*EXERCISE GOAL*: Each entry below must be repeated word for word.

*EXCERPTED DATA*:
--

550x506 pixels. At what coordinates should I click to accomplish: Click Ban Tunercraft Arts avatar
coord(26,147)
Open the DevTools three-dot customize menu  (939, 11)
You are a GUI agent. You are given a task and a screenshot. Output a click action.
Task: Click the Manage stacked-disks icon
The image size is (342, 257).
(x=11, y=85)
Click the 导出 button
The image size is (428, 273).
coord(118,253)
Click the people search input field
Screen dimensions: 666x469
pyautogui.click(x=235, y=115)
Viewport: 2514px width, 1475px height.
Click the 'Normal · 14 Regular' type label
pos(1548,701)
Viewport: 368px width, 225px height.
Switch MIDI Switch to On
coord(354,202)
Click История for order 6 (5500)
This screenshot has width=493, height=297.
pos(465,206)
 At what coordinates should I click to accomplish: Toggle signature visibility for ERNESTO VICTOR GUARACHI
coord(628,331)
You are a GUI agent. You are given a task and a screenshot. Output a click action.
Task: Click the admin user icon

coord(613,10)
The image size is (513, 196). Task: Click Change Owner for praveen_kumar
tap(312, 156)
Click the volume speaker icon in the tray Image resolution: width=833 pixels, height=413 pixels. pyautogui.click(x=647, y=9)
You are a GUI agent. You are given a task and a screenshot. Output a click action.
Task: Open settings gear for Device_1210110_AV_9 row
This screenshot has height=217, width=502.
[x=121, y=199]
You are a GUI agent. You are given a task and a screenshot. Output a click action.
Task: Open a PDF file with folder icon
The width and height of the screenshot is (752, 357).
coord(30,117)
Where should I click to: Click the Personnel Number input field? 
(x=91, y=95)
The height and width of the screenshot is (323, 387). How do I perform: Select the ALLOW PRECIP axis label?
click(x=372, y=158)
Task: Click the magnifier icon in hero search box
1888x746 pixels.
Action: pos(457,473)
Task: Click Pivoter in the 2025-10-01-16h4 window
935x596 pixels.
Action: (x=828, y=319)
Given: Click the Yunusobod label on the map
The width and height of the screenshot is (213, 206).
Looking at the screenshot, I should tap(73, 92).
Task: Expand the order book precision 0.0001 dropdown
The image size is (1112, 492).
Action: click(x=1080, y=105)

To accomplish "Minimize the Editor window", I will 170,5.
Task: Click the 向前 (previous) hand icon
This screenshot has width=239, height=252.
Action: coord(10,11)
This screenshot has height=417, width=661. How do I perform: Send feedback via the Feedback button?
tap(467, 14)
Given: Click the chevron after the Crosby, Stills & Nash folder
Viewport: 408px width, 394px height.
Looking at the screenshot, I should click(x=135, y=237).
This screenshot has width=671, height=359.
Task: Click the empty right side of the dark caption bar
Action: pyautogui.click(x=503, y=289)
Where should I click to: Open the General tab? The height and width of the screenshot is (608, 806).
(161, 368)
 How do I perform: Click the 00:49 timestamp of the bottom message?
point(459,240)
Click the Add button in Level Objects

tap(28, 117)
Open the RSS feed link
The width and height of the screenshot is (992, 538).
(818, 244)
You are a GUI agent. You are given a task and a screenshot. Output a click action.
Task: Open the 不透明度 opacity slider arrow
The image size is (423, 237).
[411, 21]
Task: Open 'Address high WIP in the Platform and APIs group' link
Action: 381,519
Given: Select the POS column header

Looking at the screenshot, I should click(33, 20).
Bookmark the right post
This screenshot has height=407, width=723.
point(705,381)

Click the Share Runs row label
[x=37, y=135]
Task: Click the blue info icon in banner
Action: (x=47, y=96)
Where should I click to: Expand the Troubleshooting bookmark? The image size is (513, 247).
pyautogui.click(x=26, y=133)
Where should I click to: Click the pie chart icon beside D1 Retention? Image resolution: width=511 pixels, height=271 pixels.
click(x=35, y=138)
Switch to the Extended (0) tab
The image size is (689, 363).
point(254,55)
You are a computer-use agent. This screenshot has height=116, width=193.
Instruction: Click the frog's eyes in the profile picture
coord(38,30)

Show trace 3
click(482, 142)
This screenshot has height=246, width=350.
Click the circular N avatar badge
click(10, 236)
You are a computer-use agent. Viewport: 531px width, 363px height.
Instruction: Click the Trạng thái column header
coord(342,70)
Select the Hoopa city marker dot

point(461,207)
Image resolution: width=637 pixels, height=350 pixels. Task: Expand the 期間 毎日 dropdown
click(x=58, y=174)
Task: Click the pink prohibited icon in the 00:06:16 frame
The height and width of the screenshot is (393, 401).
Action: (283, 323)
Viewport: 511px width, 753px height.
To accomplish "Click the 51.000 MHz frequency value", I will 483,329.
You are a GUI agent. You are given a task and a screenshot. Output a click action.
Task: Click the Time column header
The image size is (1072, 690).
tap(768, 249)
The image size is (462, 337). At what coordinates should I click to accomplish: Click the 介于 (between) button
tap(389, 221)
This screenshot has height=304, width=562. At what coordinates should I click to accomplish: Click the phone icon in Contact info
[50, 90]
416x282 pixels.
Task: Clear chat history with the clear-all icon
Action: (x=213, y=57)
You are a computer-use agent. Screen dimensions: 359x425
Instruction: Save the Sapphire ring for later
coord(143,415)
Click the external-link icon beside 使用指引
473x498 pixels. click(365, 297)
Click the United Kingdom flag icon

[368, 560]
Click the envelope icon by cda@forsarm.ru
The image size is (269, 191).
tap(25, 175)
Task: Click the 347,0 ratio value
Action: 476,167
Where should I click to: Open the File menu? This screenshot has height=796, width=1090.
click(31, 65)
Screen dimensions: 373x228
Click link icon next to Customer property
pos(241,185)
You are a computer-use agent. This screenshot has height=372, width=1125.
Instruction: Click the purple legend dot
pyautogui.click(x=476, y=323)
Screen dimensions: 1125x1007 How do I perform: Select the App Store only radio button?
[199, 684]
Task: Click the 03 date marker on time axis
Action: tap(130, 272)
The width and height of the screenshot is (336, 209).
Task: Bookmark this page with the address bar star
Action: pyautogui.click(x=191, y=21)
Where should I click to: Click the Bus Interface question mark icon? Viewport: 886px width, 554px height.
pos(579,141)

--

*RESULT FOR THIS TASK*:
550x506 pixels. At what coordinates should I click to accomplish: Click Ban Tunercraft Arts avatar
coord(26,147)
Open the DevTools three-dot customize menu  (939, 11)
You are a GUI agent. You are given a task and a screenshot. Output a click action.
Task: Click the Manage stacked-disks icon
The image size is (342, 257).
(x=11, y=85)
Click the 导出 button
The image size is (428, 273).
coord(118,253)
Click the people search input field
Screen dimensions: 666x469
pyautogui.click(x=235, y=115)
Viewport: 2514px width, 1475px height.
Click the 'Normal · 14 Regular' type label
pos(1548,701)
Viewport: 368px width, 225px height.
Switch MIDI Switch to On
coord(354,202)
Click История for order 6 (5500)
This screenshot has width=493, height=297.
pos(465,206)
 At what coordinates should I click to accomplish: Toggle signature visibility for ERNESTO VICTOR GUARACHI
coord(628,331)
You are a GUI agent. You are given a task and a screenshot. Output a click action.
Task: Click the admin user icon

coord(613,10)
The image size is (513, 196). Task: Click Change Owner for praveen_kumar
tap(312, 156)
Click the volume speaker icon in the tray Image resolution: width=833 pixels, height=413 pixels. pyautogui.click(x=647, y=9)
You are a GUI agent. You are given a task and a screenshot. Output a click action.
Task: Open settings gear for Device_1210110_AV_9 row
This screenshot has height=217, width=502.
[x=121, y=199]
You are a GUI agent. You are given a task and a screenshot. Output a click action.
Task: Open a PDF file with folder icon
The width and height of the screenshot is (752, 357).
coord(30,117)
Where should I click to: Click the Personnel Number input field? 
(x=91, y=95)
The height and width of the screenshot is (323, 387). How do I perform: Select the ALLOW PRECIP axis label?
click(x=372, y=158)
Task: Click the magnifier icon in hero search box
1888x746 pixels.
Action: pos(457,473)
Task: Click Pivoter in the 2025-10-01-16h4 window
935x596 pixels.
Action: (x=828, y=319)
Given: Click the Yunusobod label on the map
The width and height of the screenshot is (213, 206).
Looking at the screenshot, I should tap(73, 92).
Task: Expand the order book precision 0.0001 dropdown
The image size is (1112, 492).
Action: click(x=1080, y=105)

To accomplish "Minimize the Editor window", I will 170,5.
Task: Click the 向前 (previous) hand icon
This screenshot has width=239, height=252.
Action: coord(10,11)
This screenshot has height=417, width=661. How do I perform: Send feedback via the Feedback button?
tap(467, 14)
Given: Click the chevron after the Crosby, Stills & Nash folder
Viewport: 408px width, 394px height.
Looking at the screenshot, I should click(x=135, y=237).
This screenshot has width=671, height=359.
Task: Click the empty right side of the dark caption bar
Action: pyautogui.click(x=503, y=289)
Where should I click to: Open the General tab? The height and width of the screenshot is (608, 806).
(161, 368)
 How do I perform: Click the 00:49 timestamp of the bottom message?
point(459,240)
Click the Add button in Level Objects

tap(28, 117)
Open the RSS feed link
The width and height of the screenshot is (992, 538).
(818, 244)
You are a GUI agent. You are given a task and a screenshot. Output a click action.
Task: Open the 不透明度 opacity slider arrow
The image size is (423, 237).
[411, 21]
Task: Open 'Address high WIP in the Platform and APIs group' link
Action: 381,519
Given: Select the POS column header

Looking at the screenshot, I should click(33, 20).
Bookmark the right post
This screenshot has height=407, width=723.
point(705,381)

Click the Share Runs row label
[x=37, y=135]
Task: Click the blue info icon in banner
Action: (x=47, y=96)
Where should I click to: Expand the Troubleshooting bookmark? The image size is (513, 247).
pyautogui.click(x=26, y=133)
Where should I click to: Click the pie chart icon beside D1 Retention? Image resolution: width=511 pixels, height=271 pixels.
click(x=35, y=138)
Switch to the Extended (0) tab
The image size is (689, 363).
point(254,55)
You are a computer-use agent. This screenshot has height=116, width=193.
Instruction: Click the frog's eyes in the profile picture
coord(38,30)

Show trace 3
click(482, 142)
This screenshot has height=246, width=350.
Click the circular N avatar badge
click(10, 236)
You are a computer-use agent. Viewport: 531px width, 363px height.
Instruction: Click the Trạng thái column header
coord(342,70)
Select the Hoopa city marker dot

point(461,207)
Image resolution: width=637 pixels, height=350 pixels. Task: Expand the 期間 毎日 dropdown
click(x=58, y=174)
Task: Click the pink prohibited icon in the 00:06:16 frame
The height and width of the screenshot is (393, 401).
Action: (283, 323)
Viewport: 511px width, 753px height.
To accomplish "Click the 51.000 MHz frequency value", I will 483,329.
You are a GUI agent. You are given a task and a screenshot. Output a click action.
Task: Click the Time column header
The image size is (1072, 690).
tap(768, 249)
The image size is (462, 337). At what coordinates should I click to accomplish: Click the 介于 (between) button
tap(389, 221)
This screenshot has height=304, width=562. At what coordinates should I click to accomplish: Click the phone icon in Contact info
[50, 90]
416x282 pixels.
Task: Clear chat history with the clear-all icon
Action: (x=213, y=57)
You are a computer-use agent. Screen dimensions: 359x425
Instruction: Save the Sapphire ring for later
coord(143,415)
Click the external-link icon beside 使用指引
473x498 pixels. click(365, 297)
Click the United Kingdom flag icon

[368, 560]
Click the envelope icon by cda@forsarm.ru
The image size is (269, 191).
tap(25, 175)
Task: Click the 347,0 ratio value
Action: 476,167
Where should I click to: Open the File menu? This screenshot has height=796, width=1090.
click(31, 65)
Screen dimensions: 373x228
Click link icon next to Customer property
pos(241,185)
You are a computer-use agent. This screenshot has height=372, width=1125.
Instruction: Click the purple legend dot
pyautogui.click(x=476, y=323)
Screen dimensions: 1125x1007 How do I perform: Select the App Store only radio button?
[199, 684]
Task: Click the 03 date marker on time axis
Action: tap(130, 272)
The width and height of the screenshot is (336, 209).
Task: Bookmark this page with the address bar star
Action: pyautogui.click(x=191, y=21)
Where should I click to: Click the Bus Interface question mark icon? Viewport: 886px width, 554px height.
pos(579,141)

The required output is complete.